I have so many. But one of them, was at Humphreys in San Diego in 2014, when I opened for Gregg Allman. He was in the wings watching and listening to me during my whole set. When I came off the stage, he approached and told me I had a beautiful voice. I told him he did. That was a great day. Another great memory was in Ullapool, Scotland, sitting in at the pub with those raucous Scots listening in. They are so appreciative and warm in the U.K. I love performing there.
Which elements of nature do you spend the most time with and how do those impact your work?

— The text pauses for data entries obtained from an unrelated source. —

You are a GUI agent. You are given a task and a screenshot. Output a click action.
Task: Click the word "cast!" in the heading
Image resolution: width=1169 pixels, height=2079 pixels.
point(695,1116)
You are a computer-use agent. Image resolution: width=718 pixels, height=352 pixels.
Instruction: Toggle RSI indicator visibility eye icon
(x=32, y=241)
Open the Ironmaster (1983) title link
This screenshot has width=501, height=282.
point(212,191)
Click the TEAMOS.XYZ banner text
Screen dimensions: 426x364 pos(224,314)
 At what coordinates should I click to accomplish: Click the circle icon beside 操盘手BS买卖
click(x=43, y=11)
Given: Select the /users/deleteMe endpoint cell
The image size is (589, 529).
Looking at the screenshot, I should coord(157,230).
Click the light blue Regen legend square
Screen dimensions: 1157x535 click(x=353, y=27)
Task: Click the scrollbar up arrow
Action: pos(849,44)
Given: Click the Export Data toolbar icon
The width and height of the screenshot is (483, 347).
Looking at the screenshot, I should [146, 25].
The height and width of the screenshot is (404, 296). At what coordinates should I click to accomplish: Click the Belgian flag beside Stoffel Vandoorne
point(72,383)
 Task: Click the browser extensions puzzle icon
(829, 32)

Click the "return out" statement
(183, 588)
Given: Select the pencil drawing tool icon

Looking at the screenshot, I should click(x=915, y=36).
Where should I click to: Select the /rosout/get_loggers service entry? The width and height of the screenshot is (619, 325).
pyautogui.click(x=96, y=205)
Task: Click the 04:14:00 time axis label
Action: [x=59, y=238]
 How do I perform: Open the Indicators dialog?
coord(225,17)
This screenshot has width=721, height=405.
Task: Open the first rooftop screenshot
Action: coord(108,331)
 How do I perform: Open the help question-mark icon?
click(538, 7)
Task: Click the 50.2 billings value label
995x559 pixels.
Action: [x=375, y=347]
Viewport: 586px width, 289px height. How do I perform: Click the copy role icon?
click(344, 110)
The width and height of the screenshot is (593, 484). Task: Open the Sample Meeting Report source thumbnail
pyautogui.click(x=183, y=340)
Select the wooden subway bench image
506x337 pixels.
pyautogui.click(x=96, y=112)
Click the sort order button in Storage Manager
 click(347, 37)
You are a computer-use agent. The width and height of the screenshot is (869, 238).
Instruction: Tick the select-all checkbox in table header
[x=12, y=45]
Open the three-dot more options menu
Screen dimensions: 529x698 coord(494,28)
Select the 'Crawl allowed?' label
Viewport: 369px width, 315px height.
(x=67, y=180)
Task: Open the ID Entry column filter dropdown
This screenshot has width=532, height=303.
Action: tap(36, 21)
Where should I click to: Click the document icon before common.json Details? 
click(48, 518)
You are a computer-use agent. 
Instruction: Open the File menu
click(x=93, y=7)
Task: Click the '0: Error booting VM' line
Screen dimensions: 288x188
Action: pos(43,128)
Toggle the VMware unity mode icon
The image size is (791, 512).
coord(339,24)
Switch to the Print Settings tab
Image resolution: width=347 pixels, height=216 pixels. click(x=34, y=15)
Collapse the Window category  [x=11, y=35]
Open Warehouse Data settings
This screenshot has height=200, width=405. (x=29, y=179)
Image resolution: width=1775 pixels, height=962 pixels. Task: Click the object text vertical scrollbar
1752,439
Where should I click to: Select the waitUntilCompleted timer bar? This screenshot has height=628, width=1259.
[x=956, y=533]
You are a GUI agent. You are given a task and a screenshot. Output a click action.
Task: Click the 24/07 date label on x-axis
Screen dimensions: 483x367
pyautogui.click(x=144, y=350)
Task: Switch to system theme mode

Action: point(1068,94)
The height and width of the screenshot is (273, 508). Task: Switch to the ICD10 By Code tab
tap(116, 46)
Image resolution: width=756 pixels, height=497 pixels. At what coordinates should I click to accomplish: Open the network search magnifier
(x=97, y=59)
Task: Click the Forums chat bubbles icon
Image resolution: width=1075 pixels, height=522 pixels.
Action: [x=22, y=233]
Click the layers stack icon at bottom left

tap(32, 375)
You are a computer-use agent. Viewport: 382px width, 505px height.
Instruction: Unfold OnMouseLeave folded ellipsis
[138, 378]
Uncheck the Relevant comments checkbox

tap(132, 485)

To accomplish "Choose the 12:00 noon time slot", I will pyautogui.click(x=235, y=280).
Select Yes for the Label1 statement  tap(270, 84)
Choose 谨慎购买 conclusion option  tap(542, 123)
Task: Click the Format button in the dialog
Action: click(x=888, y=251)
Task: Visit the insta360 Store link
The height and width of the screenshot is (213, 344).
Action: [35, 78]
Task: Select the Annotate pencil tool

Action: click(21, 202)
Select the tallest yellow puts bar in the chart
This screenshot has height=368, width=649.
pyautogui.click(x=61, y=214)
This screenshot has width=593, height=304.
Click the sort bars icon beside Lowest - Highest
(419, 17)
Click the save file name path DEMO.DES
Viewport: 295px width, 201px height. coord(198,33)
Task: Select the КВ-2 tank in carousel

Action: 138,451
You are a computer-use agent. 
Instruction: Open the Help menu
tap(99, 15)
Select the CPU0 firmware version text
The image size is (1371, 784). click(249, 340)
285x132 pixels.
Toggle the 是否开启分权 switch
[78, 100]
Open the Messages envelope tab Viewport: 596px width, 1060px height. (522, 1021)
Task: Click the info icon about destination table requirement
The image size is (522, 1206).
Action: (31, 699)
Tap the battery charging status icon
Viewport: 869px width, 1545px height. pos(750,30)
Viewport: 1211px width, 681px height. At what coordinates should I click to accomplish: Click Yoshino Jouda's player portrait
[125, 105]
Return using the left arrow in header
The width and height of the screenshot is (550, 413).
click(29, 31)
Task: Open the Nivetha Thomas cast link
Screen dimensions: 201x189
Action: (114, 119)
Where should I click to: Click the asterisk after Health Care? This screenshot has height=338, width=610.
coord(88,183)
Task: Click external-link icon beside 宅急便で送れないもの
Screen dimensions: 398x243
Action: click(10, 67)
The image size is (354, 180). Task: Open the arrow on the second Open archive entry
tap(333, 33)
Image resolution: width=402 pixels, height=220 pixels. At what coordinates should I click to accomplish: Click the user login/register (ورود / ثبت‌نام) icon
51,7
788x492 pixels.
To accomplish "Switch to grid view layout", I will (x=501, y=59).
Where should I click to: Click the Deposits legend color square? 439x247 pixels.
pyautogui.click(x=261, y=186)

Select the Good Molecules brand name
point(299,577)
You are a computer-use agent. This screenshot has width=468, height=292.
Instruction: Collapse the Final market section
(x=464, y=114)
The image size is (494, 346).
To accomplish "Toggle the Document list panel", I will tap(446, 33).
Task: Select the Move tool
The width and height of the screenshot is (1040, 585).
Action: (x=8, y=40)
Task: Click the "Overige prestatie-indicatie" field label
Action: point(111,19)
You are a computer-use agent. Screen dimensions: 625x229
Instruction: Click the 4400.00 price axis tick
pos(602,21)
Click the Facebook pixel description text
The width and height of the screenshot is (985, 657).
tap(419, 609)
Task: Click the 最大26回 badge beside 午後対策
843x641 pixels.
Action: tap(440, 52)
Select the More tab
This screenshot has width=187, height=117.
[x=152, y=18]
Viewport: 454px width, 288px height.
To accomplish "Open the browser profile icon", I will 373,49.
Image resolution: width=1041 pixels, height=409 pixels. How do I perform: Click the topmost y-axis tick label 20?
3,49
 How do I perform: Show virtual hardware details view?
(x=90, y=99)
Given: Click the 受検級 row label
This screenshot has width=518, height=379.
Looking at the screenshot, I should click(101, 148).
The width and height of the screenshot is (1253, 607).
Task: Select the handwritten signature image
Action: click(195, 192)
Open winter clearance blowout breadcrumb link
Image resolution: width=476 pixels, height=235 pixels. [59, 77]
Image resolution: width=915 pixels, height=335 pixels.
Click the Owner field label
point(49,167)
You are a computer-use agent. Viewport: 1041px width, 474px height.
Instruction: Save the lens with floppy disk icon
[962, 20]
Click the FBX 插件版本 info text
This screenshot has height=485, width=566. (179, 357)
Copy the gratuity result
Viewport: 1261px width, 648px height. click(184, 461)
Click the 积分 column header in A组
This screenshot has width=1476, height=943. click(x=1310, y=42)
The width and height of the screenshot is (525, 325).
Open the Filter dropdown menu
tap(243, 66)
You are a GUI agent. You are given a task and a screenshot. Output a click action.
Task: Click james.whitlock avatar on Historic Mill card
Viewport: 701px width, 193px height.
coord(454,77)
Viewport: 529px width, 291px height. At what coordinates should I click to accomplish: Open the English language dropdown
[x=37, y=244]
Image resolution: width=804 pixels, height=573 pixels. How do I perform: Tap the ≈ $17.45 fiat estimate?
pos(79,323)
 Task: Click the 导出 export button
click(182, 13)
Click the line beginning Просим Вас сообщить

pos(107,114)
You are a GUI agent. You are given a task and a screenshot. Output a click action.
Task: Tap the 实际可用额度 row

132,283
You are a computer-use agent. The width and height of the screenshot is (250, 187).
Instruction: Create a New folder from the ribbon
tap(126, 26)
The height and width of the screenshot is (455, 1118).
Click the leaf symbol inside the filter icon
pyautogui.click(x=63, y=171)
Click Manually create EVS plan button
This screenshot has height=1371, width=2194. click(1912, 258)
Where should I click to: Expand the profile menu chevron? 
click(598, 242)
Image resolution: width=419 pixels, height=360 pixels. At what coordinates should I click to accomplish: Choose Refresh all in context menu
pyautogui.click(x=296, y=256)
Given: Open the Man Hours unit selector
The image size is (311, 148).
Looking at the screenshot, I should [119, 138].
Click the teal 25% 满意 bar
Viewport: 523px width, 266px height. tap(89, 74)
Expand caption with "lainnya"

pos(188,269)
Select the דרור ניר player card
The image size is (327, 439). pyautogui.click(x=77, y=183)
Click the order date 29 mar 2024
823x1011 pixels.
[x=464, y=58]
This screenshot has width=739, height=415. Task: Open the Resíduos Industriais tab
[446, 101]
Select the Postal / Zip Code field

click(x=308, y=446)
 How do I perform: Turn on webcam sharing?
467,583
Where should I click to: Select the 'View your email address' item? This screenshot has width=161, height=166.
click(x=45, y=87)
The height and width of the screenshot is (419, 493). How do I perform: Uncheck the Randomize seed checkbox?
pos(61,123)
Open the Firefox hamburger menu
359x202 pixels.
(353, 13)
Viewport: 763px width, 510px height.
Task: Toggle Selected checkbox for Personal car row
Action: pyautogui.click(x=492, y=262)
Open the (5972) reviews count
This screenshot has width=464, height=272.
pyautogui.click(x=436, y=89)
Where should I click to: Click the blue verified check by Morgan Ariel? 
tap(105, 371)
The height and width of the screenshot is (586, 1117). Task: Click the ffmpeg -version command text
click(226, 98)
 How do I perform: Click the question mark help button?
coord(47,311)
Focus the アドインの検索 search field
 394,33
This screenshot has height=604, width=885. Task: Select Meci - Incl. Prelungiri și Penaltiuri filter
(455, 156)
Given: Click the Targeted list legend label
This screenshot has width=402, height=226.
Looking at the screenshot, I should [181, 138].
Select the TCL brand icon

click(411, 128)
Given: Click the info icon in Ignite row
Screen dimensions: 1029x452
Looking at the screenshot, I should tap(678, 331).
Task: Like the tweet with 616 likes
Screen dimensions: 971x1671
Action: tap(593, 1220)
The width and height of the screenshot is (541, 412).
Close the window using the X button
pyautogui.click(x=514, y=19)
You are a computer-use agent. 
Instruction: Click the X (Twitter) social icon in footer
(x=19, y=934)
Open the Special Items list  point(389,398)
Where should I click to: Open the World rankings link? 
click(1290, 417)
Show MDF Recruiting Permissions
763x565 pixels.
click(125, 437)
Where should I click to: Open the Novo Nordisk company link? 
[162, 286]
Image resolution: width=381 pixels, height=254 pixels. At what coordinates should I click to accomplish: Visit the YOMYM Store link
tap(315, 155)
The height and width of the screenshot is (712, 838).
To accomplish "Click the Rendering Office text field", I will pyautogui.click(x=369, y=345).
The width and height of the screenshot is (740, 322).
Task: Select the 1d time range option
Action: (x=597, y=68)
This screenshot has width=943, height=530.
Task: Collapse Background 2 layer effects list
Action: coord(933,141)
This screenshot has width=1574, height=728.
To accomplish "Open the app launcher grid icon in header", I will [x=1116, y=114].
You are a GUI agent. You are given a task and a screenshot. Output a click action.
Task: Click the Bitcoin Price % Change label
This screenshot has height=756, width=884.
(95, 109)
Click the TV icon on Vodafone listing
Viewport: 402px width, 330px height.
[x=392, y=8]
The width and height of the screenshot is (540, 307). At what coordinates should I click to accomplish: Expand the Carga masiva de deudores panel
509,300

This is an easy one for me. I am an avid horse enthusiast. I am often out at the barn where I board my horse, which is surrounded with rolling hills and wildlife, like hawks, coyotes, goats, etc., and a neighboring cattle farm. Horses for me remind me nature is king, and give me that feeling of connection to something higher as well. I come home way happier every time I go and spend time with my horse. It is also a confidence builder.
If you had to write a mission statement for your career, what would it be?
I would say trust your gut, and just be yourself. Don’t try to sound like anyone else, or write like anyone else. And don’t let anyone tell you what is right for you. If you need to get your mix right, do it. Don’t settle. Also, I was told I was too old in my late 20s to begin my career. I did not listen. I forged my own path kind of organically. Oh yeah, and ALWAYS surround yourself with people who make you happy in your work. If the vibe is there, the music will follow. It shows in the music.